_Directions for this task_: Copy all lines below containing "Given".

Saved entries:
----------

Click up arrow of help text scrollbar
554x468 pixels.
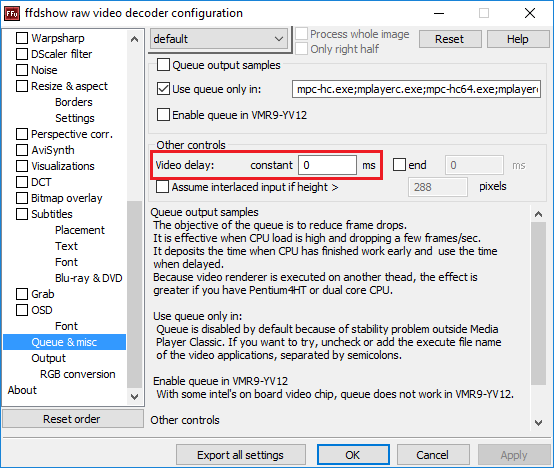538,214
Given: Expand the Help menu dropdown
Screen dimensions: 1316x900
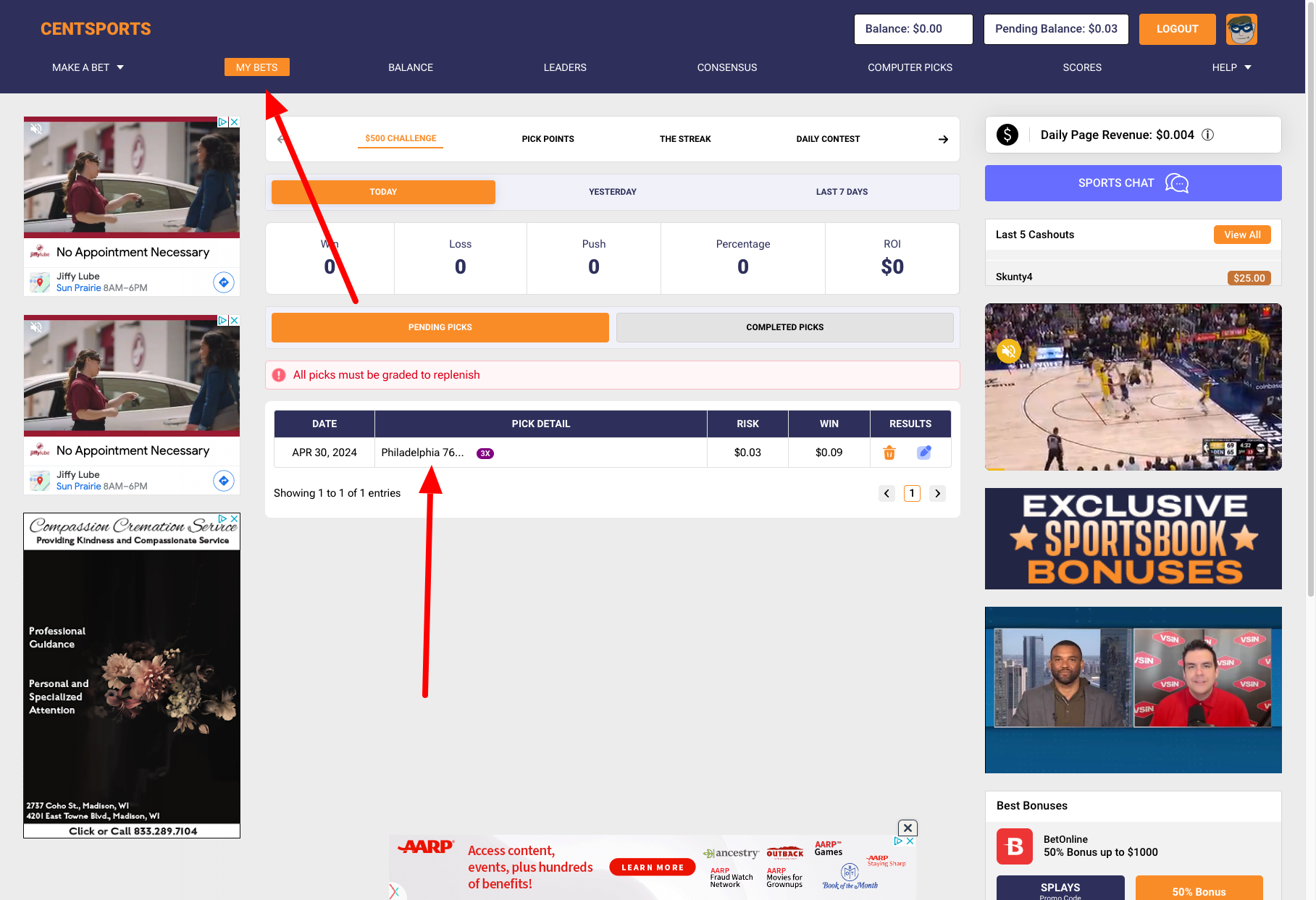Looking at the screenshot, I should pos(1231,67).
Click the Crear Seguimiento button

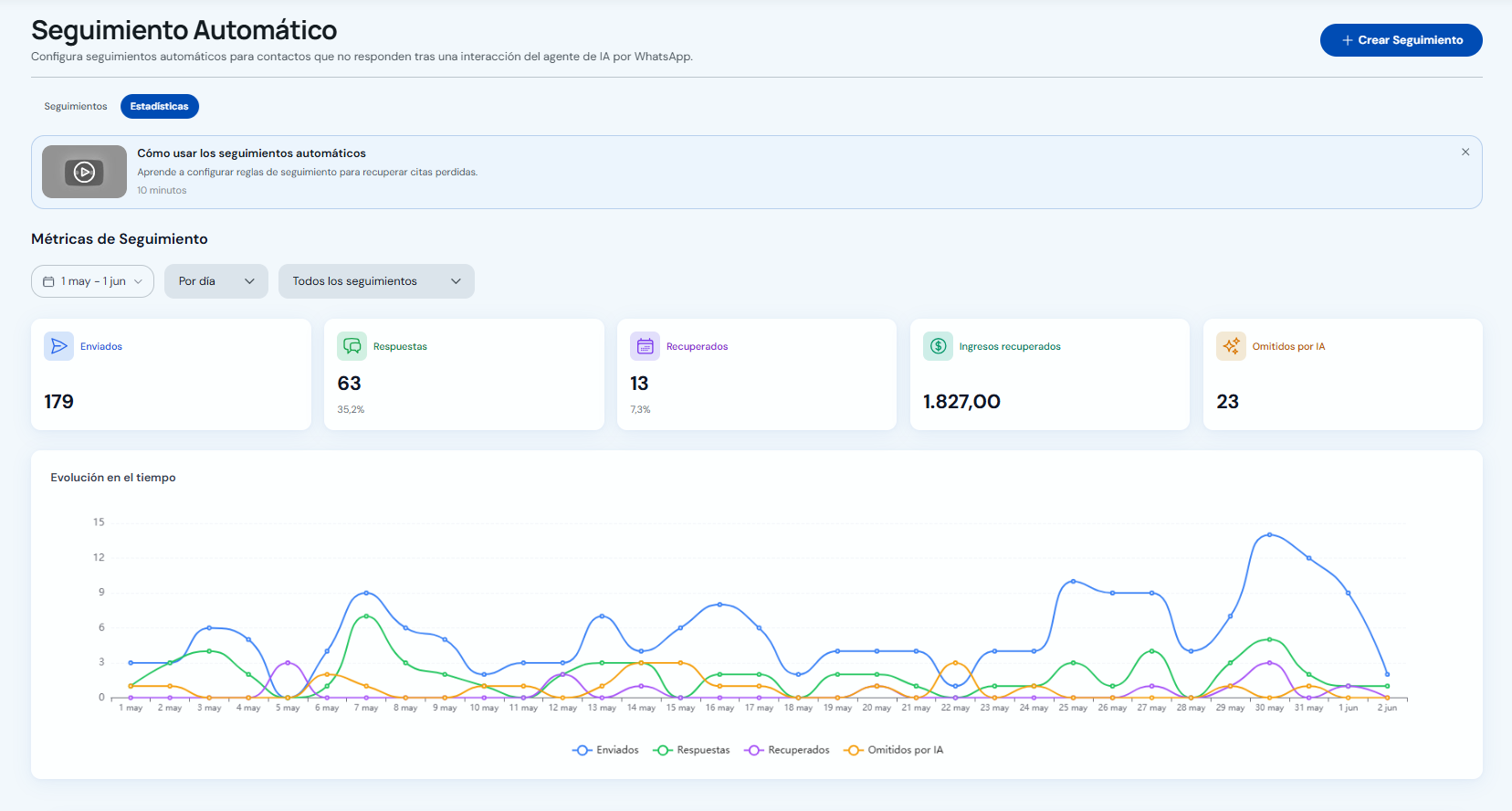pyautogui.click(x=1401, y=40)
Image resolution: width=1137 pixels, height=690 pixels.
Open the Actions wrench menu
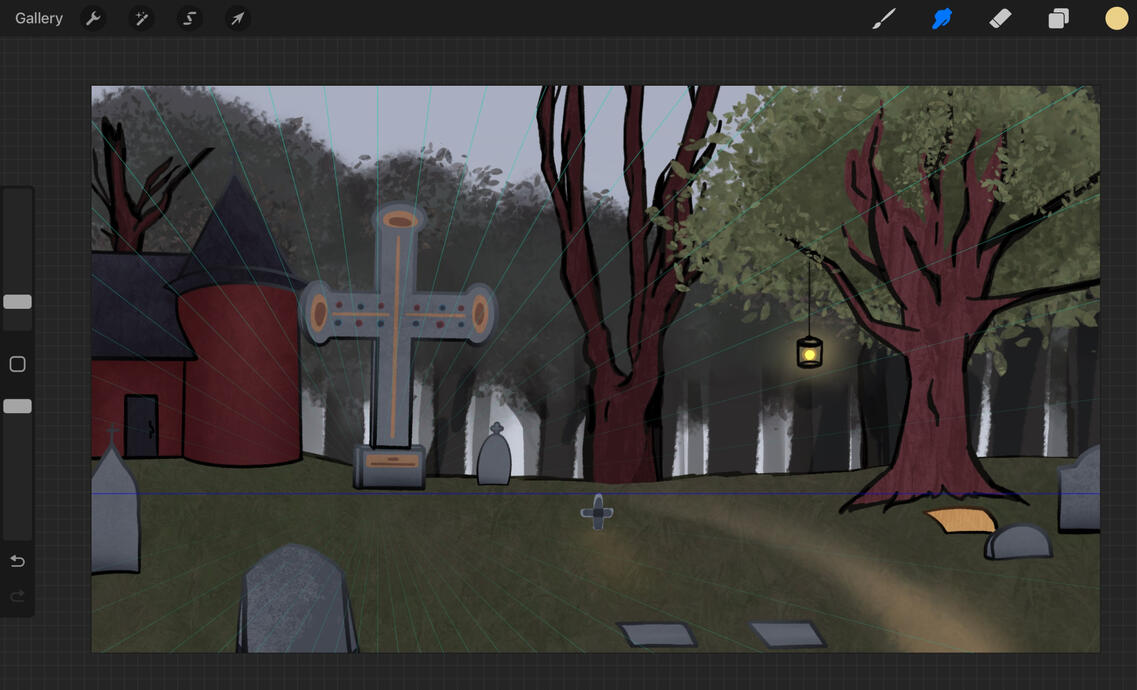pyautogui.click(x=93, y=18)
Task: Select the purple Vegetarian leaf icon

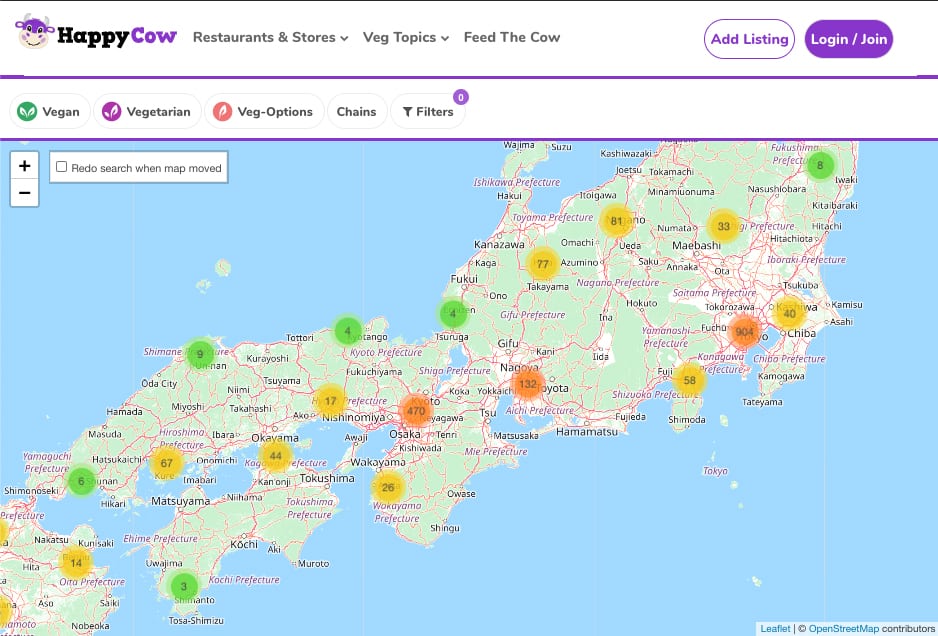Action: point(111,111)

----------

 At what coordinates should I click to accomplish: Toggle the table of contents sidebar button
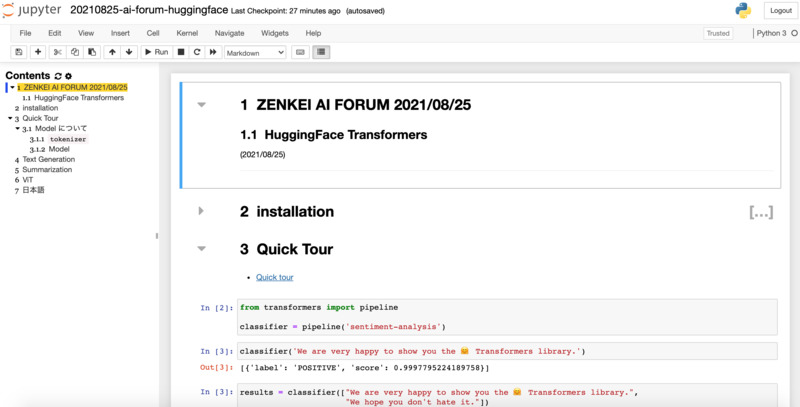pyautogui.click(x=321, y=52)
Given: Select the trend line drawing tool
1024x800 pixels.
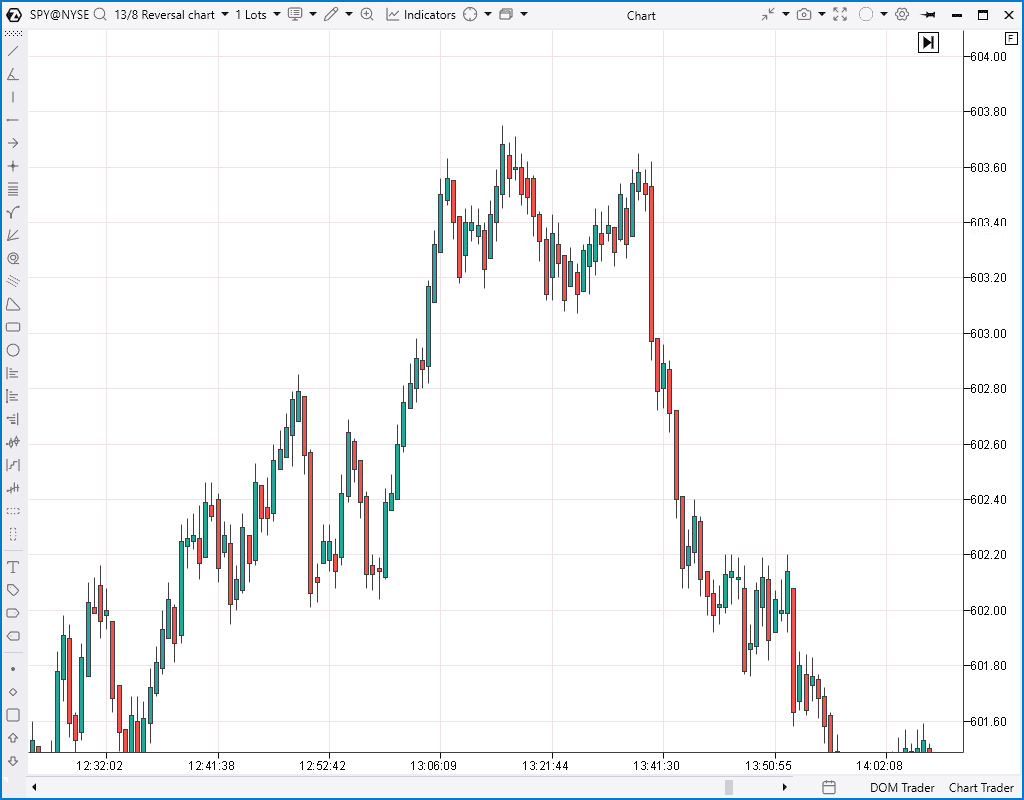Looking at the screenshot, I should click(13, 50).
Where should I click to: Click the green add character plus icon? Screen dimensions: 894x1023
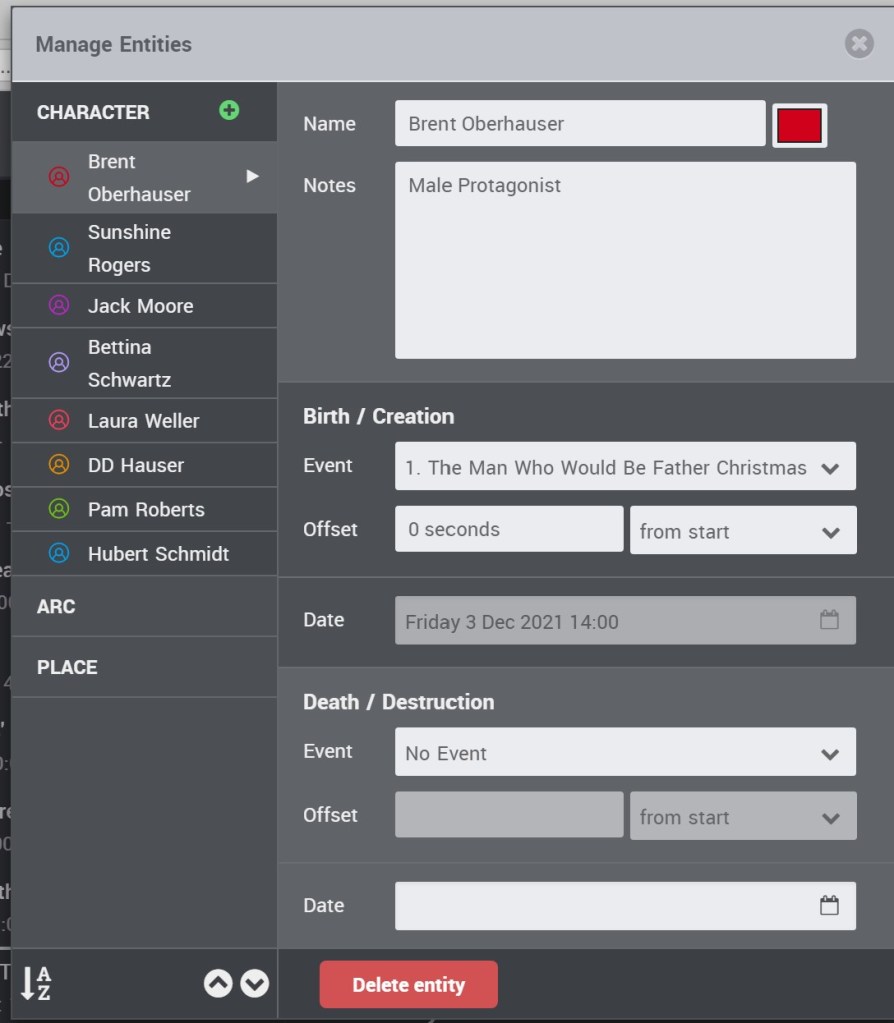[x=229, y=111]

----------

_Solution_:
Given: Expand the Help menu dropdown
Given: Select the trend line drawing tool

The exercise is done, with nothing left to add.